QUESTIONS TO ANSWER:
1) List every researcher named in the passage on brain potentials during voluntary and passive movements.
2) Write a continuation of the passage on brain potentials during voluntary and passive movements, beginning after its final sentence.

EXTRACT TO READ:

====================


    Regarding the terminology, we cannot understand the expectancy wave as the negative potential prior to voluntary actions, because nothing is expected; rather the bioelectrical process seems to belong to those brain processes that appear as readiness to act in consciousness/conscious awareness. Perhaps the term “readiness” would also be more appropriate than “expectancy” in the conditioning situation, which was studied by Walter and colleagues, as the wave only appears, if the participant is supposed to act on the indicative (second) stimulus, and its appearance is associated with a shortening of the motor response time.

    When comparing the brain potentials that occur during and after voluntary movements with the corresponding brain signals in similar passive movements, the similarities are far more impressive than the differences. The differences mainly relate to the first potentials after movement onset. They are considerable in individual experiments, but diverse and irregular on the whole. We therefore suspect that they could be based on small differences in the execution of the movements or even on artifacts. (We had no objective registration of the motion sequence except for the electromyogram.) Bates’ [2] interpretation of the potentials that occur after the start of movement as reafferent is therefore at least partially correct. A manipulation of the reafferent events in the cortex by the motoric neuronal excitation process or the consequences thereof (roughly in the sense of the “efference copy” by von Holst and Mittelstaedt [9]) can be neither proved nor disproved by the current findings. The differences between early brain potentials after active and passive movements require further investigation with a larger temporal resolution in the computer.

    The question remains, whether the cortical events of passive movements really are completely passive. It is conceivable that an active yielding was involved in the passive movements in our experiments, in which cortical processes may play a role. This suspicion is at least reasonable in rhythmic succession of passive movements; because a small readiness potential might occur before the movement. However, a comparison with the evoked potentials after electrical stimulation of the median nerve [68, 17] shows a sufficient overlap of the cerebral potentials after passive hand movements with the late bilateral potentials after median nerve stimulation. The early, almost only contralateral potentials at approximately 20 and 50 ms on median nerve stimulation might indeed not be recognisable with passive hand movements in our precentral measurements, but this is to be explained by their short duration (approximately 10 ms) and small amplitude and by the, in comparison to the electrical stimulus, low synchronisation of afferent excitation with hand movements. From this comparison, one can therefore not conclude on active cortical components in the brain potentials after passive hand movements.

====================

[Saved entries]
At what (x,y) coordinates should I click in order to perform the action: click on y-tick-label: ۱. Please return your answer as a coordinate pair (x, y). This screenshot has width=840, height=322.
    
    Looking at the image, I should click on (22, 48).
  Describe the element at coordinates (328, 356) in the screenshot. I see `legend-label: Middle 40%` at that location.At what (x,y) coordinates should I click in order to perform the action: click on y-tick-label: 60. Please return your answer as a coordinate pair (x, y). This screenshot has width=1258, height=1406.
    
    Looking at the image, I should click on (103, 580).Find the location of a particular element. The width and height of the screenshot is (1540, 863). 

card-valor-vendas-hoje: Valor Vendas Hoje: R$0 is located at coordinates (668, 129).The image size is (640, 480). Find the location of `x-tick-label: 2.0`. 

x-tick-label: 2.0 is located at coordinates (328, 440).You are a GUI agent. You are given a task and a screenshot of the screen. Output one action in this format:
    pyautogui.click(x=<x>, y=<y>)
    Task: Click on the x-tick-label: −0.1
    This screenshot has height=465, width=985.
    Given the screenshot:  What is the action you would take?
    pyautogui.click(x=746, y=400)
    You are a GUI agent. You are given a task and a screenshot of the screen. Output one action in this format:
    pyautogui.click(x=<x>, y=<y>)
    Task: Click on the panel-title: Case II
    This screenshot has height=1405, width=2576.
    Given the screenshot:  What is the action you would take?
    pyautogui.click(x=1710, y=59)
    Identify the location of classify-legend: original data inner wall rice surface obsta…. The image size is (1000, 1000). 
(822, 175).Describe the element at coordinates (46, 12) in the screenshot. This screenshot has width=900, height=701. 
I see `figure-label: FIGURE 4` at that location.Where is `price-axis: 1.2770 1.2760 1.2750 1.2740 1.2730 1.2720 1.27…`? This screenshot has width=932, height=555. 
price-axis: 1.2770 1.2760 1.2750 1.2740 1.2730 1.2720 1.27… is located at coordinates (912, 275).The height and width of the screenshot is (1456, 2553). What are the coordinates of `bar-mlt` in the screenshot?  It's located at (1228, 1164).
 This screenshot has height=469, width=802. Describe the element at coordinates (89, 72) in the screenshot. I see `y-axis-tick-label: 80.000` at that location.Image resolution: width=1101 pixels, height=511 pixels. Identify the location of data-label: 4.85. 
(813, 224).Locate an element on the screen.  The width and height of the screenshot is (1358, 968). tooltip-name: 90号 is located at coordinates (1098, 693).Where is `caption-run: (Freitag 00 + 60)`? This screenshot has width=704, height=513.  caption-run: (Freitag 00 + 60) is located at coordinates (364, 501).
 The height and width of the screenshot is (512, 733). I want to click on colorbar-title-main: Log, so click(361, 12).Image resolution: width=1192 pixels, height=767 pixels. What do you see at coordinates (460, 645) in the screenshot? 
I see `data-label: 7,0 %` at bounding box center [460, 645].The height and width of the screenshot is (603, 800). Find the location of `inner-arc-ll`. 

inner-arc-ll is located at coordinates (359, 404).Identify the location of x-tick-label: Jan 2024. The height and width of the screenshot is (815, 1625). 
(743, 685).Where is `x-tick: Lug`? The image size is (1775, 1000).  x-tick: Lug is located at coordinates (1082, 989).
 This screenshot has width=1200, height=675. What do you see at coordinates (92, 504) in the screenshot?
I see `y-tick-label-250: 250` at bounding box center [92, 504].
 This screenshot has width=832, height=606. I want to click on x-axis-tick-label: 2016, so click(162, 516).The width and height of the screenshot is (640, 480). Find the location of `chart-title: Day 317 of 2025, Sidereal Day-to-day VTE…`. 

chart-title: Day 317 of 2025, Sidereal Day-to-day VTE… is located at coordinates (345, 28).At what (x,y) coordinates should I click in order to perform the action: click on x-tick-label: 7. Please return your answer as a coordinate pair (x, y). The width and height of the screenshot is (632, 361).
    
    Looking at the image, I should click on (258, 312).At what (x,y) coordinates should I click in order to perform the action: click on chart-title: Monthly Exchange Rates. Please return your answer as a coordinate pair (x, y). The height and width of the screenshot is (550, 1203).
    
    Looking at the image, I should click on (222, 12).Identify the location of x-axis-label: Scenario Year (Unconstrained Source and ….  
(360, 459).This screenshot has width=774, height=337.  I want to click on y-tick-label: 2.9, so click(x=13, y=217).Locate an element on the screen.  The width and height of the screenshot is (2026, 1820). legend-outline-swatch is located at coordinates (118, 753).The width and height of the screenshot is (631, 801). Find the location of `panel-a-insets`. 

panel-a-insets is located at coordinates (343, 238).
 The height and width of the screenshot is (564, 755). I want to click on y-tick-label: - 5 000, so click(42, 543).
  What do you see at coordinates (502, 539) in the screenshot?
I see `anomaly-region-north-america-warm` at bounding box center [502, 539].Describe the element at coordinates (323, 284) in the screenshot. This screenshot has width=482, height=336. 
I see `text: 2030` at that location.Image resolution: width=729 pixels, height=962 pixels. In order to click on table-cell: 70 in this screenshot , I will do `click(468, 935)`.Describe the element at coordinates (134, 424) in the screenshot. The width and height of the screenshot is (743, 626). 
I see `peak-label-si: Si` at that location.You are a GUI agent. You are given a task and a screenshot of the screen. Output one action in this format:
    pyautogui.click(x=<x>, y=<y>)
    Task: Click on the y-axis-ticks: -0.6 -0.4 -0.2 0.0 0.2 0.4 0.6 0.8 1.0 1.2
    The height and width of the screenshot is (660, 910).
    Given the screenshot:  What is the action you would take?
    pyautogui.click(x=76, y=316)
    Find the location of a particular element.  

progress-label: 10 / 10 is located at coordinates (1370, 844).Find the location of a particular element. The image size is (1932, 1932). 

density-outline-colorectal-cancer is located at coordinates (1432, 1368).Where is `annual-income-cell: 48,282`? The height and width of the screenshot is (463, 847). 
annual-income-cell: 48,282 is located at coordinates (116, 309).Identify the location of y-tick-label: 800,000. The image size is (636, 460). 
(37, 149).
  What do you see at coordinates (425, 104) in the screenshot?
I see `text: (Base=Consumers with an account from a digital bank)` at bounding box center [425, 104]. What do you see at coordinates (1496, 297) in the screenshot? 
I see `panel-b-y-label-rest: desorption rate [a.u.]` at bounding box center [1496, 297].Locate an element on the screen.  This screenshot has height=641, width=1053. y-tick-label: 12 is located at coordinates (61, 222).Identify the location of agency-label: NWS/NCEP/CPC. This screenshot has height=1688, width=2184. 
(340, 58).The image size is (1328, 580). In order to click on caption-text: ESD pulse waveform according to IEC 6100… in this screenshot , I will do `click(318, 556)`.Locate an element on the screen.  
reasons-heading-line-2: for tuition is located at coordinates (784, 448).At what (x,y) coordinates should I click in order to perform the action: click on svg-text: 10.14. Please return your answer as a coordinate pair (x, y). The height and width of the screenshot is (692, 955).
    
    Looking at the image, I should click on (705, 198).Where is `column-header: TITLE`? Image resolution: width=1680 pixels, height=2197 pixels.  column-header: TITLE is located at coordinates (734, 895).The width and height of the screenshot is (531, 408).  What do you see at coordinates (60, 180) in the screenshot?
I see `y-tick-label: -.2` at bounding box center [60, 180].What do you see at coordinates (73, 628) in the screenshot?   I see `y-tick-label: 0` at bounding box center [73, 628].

====================

ANSWERS PER TASK:
1) Walter, Bates, von Holst, Mittelstaedt

2)
    We could not determine a fixed relationship of the phase of the alpha rhythm at the start of the voluntary movements, as Bates [2] saw in a part of his experiments. It would have had to show itself with our methods as an increase in the amplitude of alpha at the onset of a movement to approximately A0N when we call the average alpha amplitude A0 in the EEG and the number of the summed movement-coupled curves N. Since Bates superimposed only 20 curves, observed the phase concordance in only one fifth of his attempts, and did not define the time period of simultaneity quantitatively, the possibility of random creation of his findings cannot be excluded. The apparent relation of the alpha phase to voluntary movements, which was found in some of our tests by blocking alpha before the movement and as a reoccurrence of occipital alpha spindles during the movement, perhaps indicates an effect of movement readiness on the occipital lobes and occipital relaxation already during movement, whereas alpha blocking still prevails during the movement in the precentral region (Fig. 6).